**ASSIGNMENT:** Repeat the entries exactly as they are written.

Segment Start: ENTRIES SUPPLIED

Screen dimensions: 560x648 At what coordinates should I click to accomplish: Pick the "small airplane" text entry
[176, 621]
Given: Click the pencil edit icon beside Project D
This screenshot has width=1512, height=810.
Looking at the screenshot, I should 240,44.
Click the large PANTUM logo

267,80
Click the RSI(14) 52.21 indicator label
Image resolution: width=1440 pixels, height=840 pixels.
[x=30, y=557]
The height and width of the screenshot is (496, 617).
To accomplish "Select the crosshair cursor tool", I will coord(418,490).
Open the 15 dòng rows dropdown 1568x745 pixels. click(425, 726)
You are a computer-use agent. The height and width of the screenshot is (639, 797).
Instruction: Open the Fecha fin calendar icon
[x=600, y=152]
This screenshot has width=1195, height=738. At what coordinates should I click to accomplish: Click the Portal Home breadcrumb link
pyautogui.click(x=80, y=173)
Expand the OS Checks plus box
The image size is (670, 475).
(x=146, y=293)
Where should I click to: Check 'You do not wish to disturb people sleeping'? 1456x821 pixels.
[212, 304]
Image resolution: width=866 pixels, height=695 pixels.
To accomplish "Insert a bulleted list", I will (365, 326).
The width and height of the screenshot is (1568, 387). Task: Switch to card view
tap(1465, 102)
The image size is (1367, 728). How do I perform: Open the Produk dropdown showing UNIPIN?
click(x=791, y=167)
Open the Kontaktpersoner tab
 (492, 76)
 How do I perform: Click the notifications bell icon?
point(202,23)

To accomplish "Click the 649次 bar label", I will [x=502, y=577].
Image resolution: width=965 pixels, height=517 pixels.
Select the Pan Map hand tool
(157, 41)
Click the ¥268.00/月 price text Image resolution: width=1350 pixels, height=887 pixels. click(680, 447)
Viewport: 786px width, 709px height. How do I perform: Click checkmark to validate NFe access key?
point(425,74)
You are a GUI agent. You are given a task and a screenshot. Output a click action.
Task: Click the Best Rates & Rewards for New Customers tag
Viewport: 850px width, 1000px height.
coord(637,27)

Segment End: ENTRIES SUPPLIED

**COMPLETED EXERCISE:**
Screen dimensions: 560x648 At what coordinates should I click to accomplish: Pick the "small airplane" text entry
[176, 621]
Given: Click the pencil edit icon beside Project D
This screenshot has width=1512, height=810.
Looking at the screenshot, I should 240,44.
Click the large PANTUM logo

267,80
Click the RSI(14) 52.21 indicator label
Image resolution: width=1440 pixels, height=840 pixels.
[x=30, y=557]
The height and width of the screenshot is (496, 617).
To accomplish "Select the crosshair cursor tool", I will coord(418,490).
Open the 15 dòng rows dropdown 1568x745 pixels. click(425, 726)
You are a computer-use agent. The height and width of the screenshot is (639, 797).
Instruction: Open the Fecha fin calendar icon
[x=600, y=152]
This screenshot has width=1195, height=738. At what coordinates should I click to accomplish: Click the Portal Home breadcrumb link
pyautogui.click(x=80, y=173)
Expand the OS Checks plus box
The image size is (670, 475).
(x=146, y=293)
Where should I click to: Check 'You do not wish to disturb people sleeping'? 1456x821 pixels.
[212, 304]
Image resolution: width=866 pixels, height=695 pixels.
To accomplish "Insert a bulleted list", I will (365, 326).
The width and height of the screenshot is (1568, 387). Task: Switch to card view
tap(1465, 102)
The image size is (1367, 728). How do I perform: Open the Produk dropdown showing UNIPIN?
click(x=791, y=167)
Open the Kontaktpersoner tab
 (492, 76)
 How do I perform: Click the notifications bell icon?
point(202,23)

To accomplish "Click the 649次 bar label", I will [x=502, y=577].
Image resolution: width=965 pixels, height=517 pixels.
Select the Pan Map hand tool
(157, 41)
Click the ¥268.00/月 price text Image resolution: width=1350 pixels, height=887 pixels. click(680, 447)
Viewport: 786px width, 709px height. How do I perform: Click checkmark to validate NFe access key?
point(425,74)
You are a GUI agent. You are given a task and a screenshot. Output a click action.
Task: Click the Best Rates & Rewards for New Customers tag
Viewport: 850px width, 1000px height.
coord(637,27)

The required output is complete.